While we just finished our New Year’s Eve parties and (hopefully) started on our New Year’s Resolutions that we set for January 1st here in the states, those that follow the Chinese culture still have some time before their official end of the year sets in. And though we’re sure you’ve heard of the occasion before and may even be familiar with which animal is said to represent 2016, we’d like to share some more insight into their holiday so that you can get a closer look at how others symbolize the start and end of a calendar year; take a look at what we’ve put together below.
Chinese New Year Facts
Did you know?
● The Chinese New Year is also referred to as the “Spring Festival,” and has been since the 20th century.
● Originally, the purpose of the Chinese New Year was to honor both household and heavenly deities, however, younger generations now view it as an opportunity to rest and relax.
● In traditional Chinese culture, the New Year was considered the single most important festival found on the calendar. It is said to begin in the middle of the 12th month and end in the middle of the first.
● Once the Western calendar was used in China around 1912, New Year’s Day also began to be celebrated on January 1st. However, in 1996, Chinese leaders reverted back to their roots and implemented a vacation period (known as Spring Festival) that lasted for one week to celebrate the New Year.
● According to Chinese tradition, each new year is represented by one of the 12 zodiac animals.
Chinese New Year 2016
Based on the Chinese Lunar calendar, the Chinese New Year falls on Monday, February 8th in 2016. This year’s zodiac animal, the monkey, is known to be intelligent and creative – but don’t let it fool you!

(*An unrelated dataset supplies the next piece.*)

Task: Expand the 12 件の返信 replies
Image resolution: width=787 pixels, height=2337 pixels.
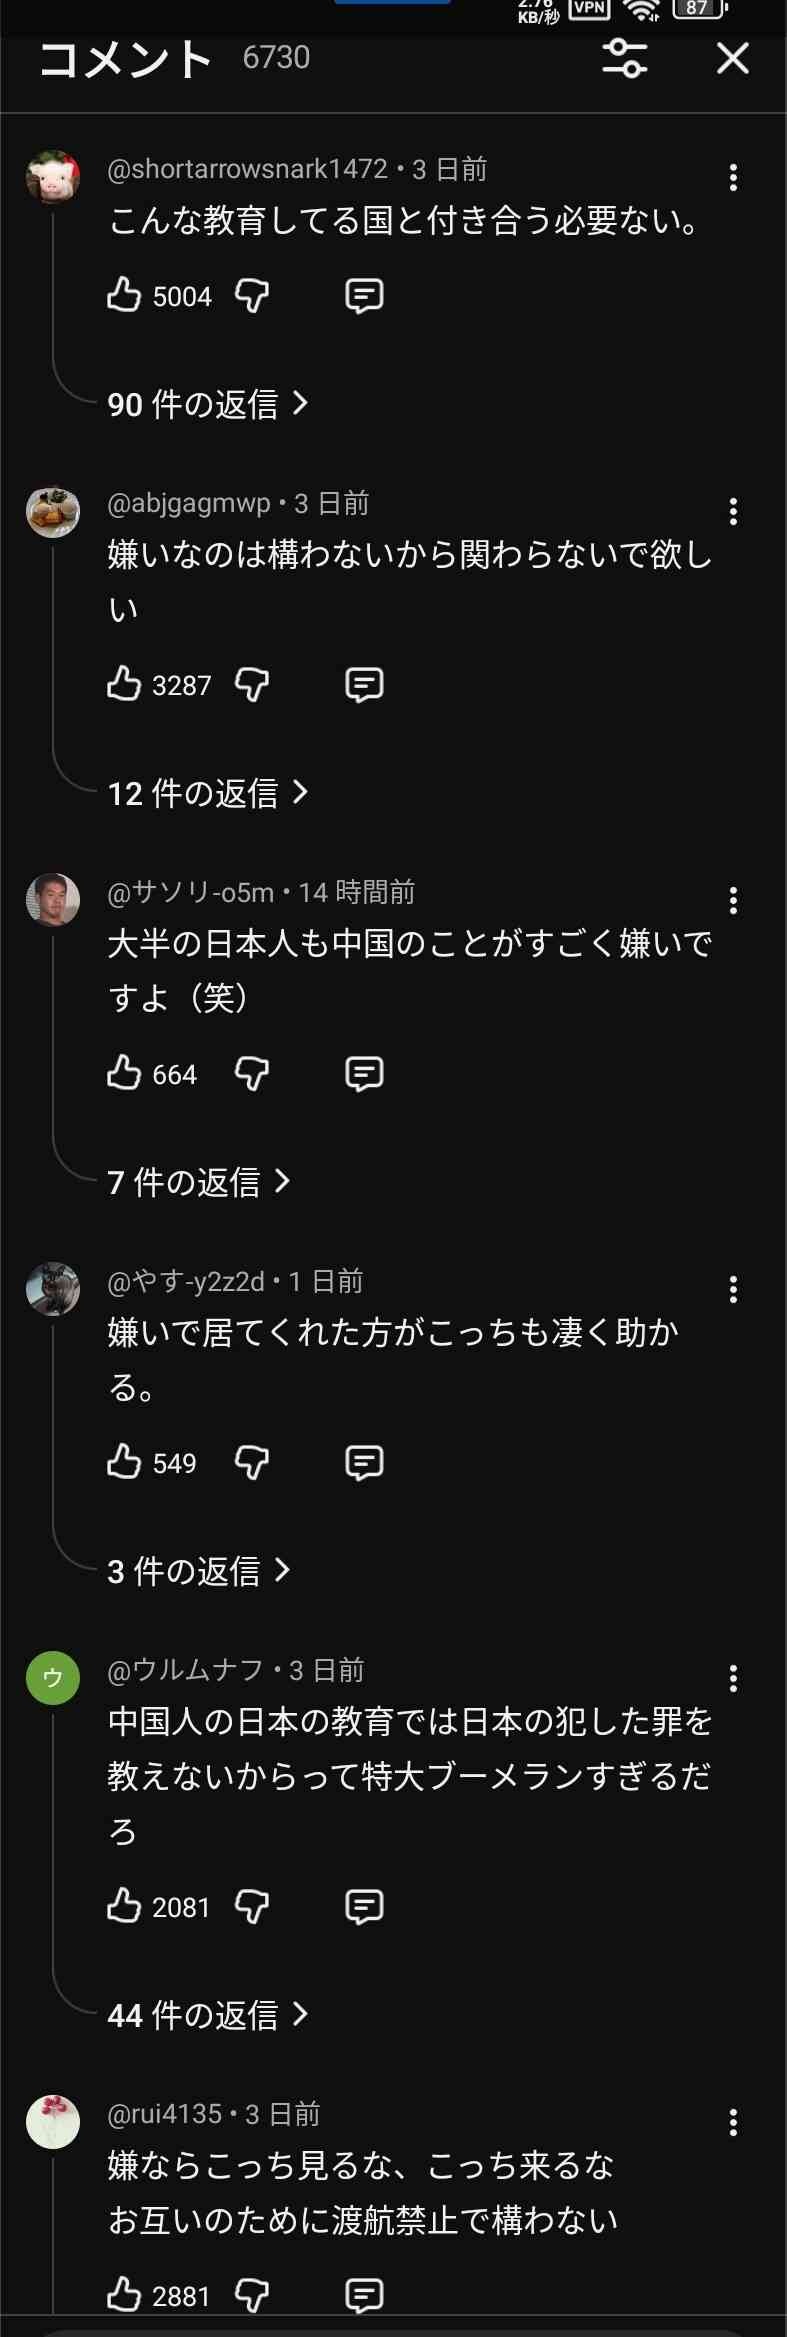Action: (x=207, y=793)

Another one of its many personality traits is its aptitude for being mischievous.
For those who are born this year, or for those who have been born during the year of the monkey in the past (1920, 1932, 1944, 1956, 1968, 1980, 1992, 2004), you may find luck with the numbers 4 and 9, or with colors such as gold and blue.
Chinese New Year Traditions and Symbols
1. Dinner: Similar to how you may sit down for a large family meal on Thanksgiving or Christmas, in traditional Chinese culture, dinner on New Year’s Eve is often viewed as the most important meal of the year. So, if you’re looking for ways to celebrate in your own home, consider a family gathering with a feast!
2. Dragons: Did you know that a Chinese cultural belief is that individuals are descendents of dragons? That said, it isn’t unusual to see this particular animal reflected in drawings or costumes. In fact, on certain days throughout the Chinese New Year, it is said that there are even dancing dragon performances!
3. Festival of Lanterns: The Festival of Lanterns, which occurs on the 15th day of the New Year, is known to symbolize the last of the Chinese New Year celebrations. On this day, individuals are known to either A) light lanterns throughout the streets, or B) create paper lanterns on wheels, often in the shape of the animal of the year! Now that you know, get your creative juices flowing and create a monkey lantern of your own!